*** MATERIAL TO PROCESS Section Begins ***
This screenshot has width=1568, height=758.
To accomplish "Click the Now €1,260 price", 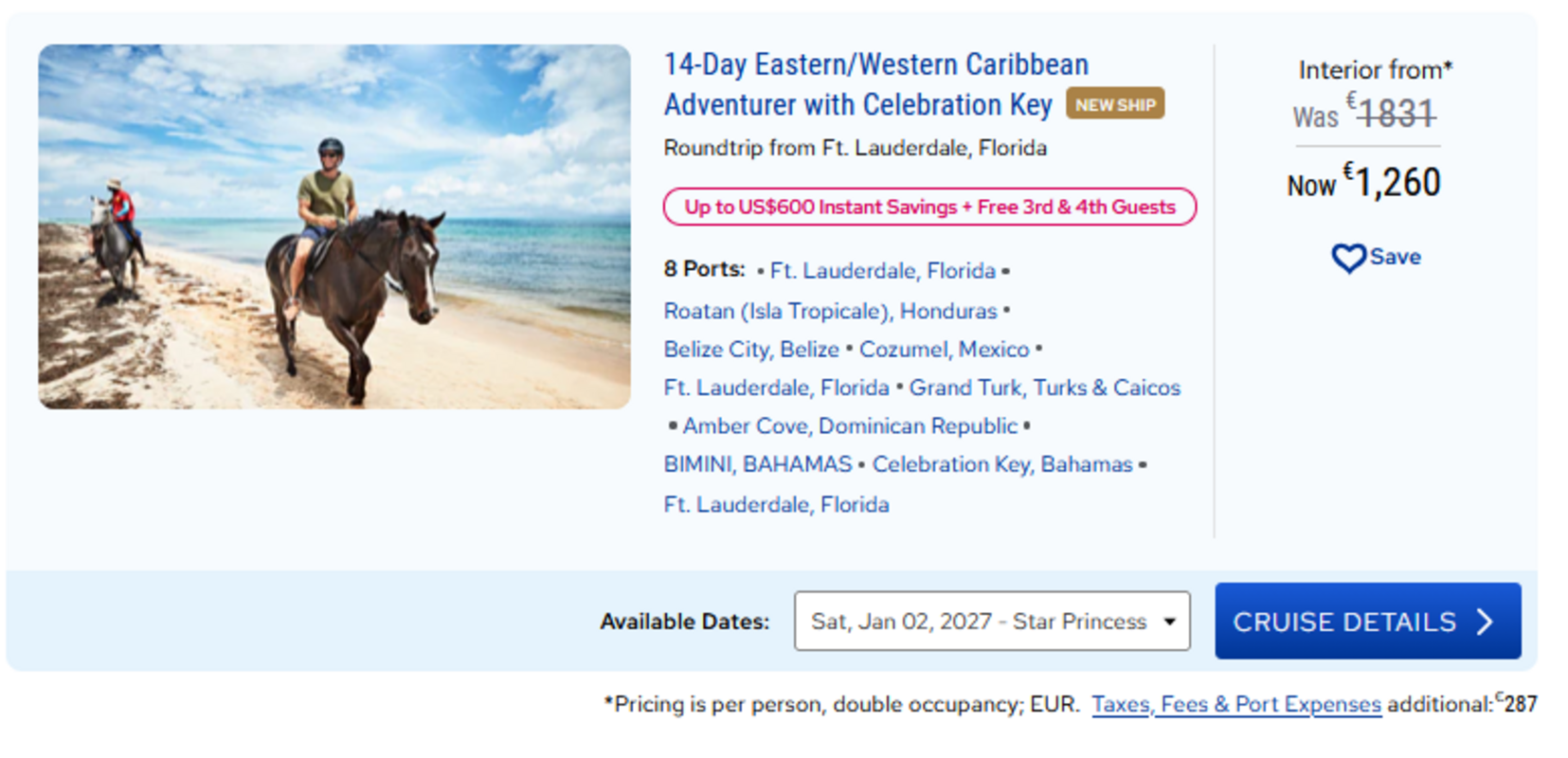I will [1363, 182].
*** MATERIAL TO PROCESS Section Ends ***
*** MATERIAL TO PROCESS Section Begins ***
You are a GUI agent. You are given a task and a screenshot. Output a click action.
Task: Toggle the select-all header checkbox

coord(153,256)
*** MATERIAL TO PROCESS Section Ends ***
*** MATERIAL TO PROCESS Section Begins ***
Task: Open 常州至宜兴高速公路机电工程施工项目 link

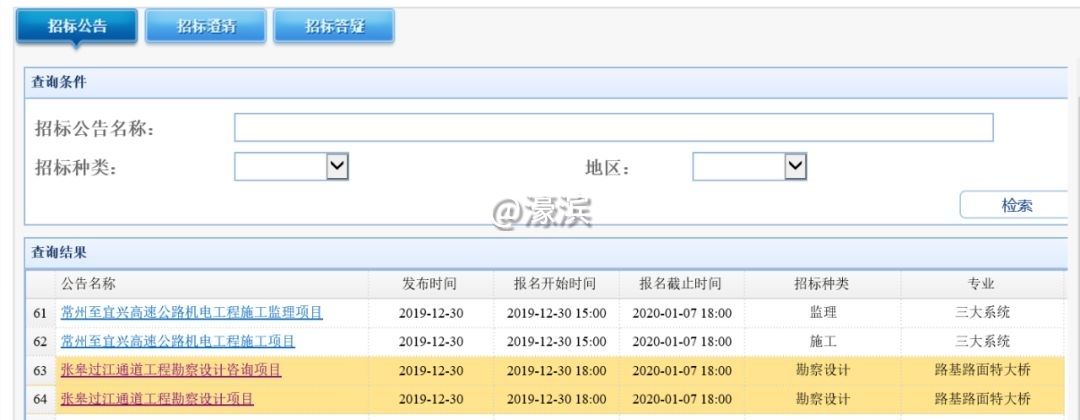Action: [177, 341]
*** MATERIAL TO PROCESS Section Ends ***
PROBLEM: Tell how many lines in the data include the string "screenshot". Reply with the number and no other text.

RESPONSE BOX: 2